> **EXERCISE DIRECTIONS**
Exclude every picture and return the remaining entries below verbatim.

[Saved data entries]
***
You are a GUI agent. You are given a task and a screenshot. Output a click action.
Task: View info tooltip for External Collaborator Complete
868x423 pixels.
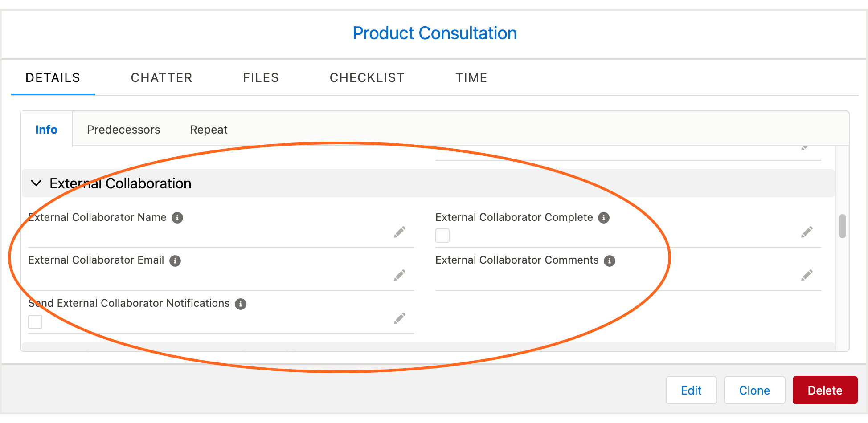tap(604, 218)
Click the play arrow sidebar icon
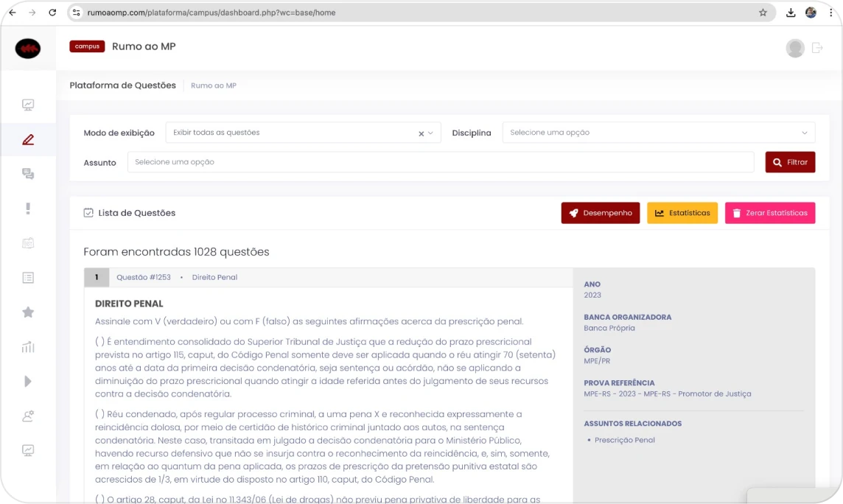This screenshot has height=504, width=843. (28, 381)
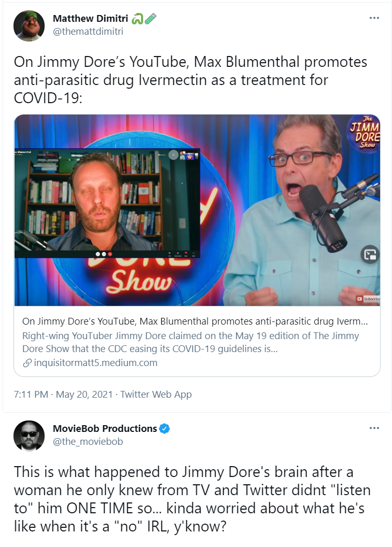The height and width of the screenshot is (547, 392).
Task: Click the MovieBob Productions display name
Action: [105, 428]
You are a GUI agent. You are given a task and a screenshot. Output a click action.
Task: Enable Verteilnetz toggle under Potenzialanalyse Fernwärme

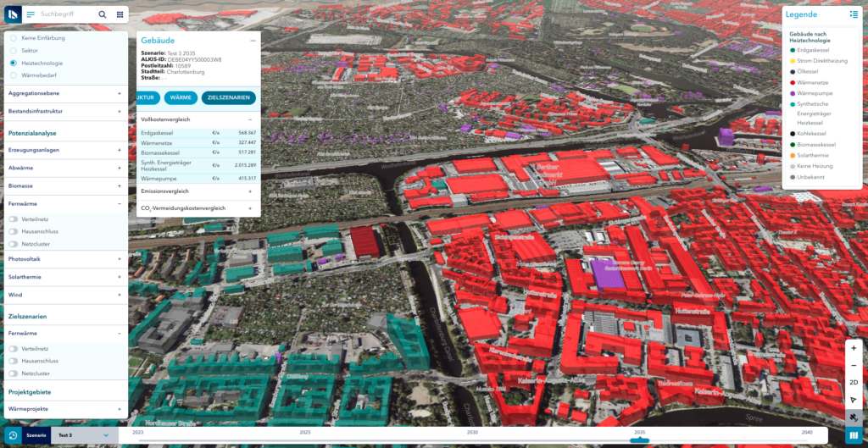[14, 218]
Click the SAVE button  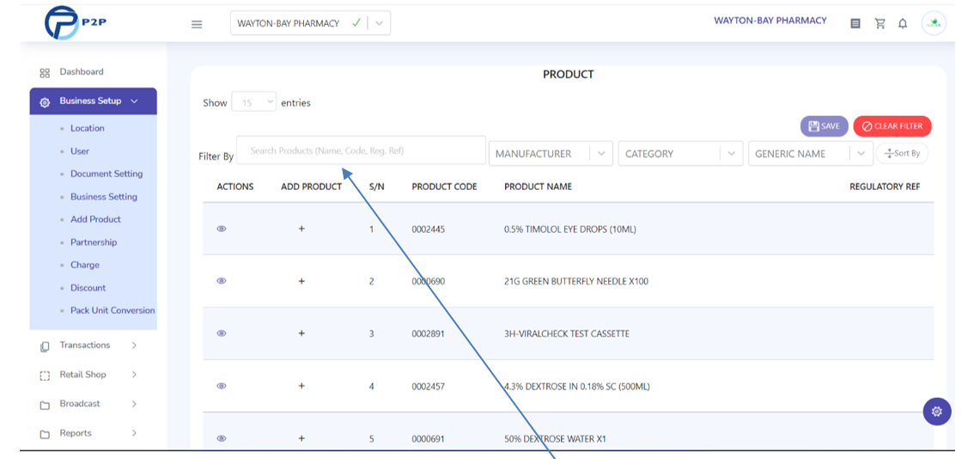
***
> **REPLY TO THE TASK**
You are a GUI agent. You are given a task and a screenshot. Output a click action.
Task: View info tooltip for External Collaborator Complete
868x423 pixels.
tap(604, 218)
Click the play arrow sidebar icon
This screenshot has height=504, width=843. (28, 381)
The height and width of the screenshot is (547, 392).
Task: Click the MovieBob Productions display name
Action: [105, 428]
You are a GUI agent. You are given a task and a screenshot. Output a click action.
Task: Enable Verteilnetz toggle under Potenzialanalyse Fernwärme

[14, 218]
Click the SAVE button  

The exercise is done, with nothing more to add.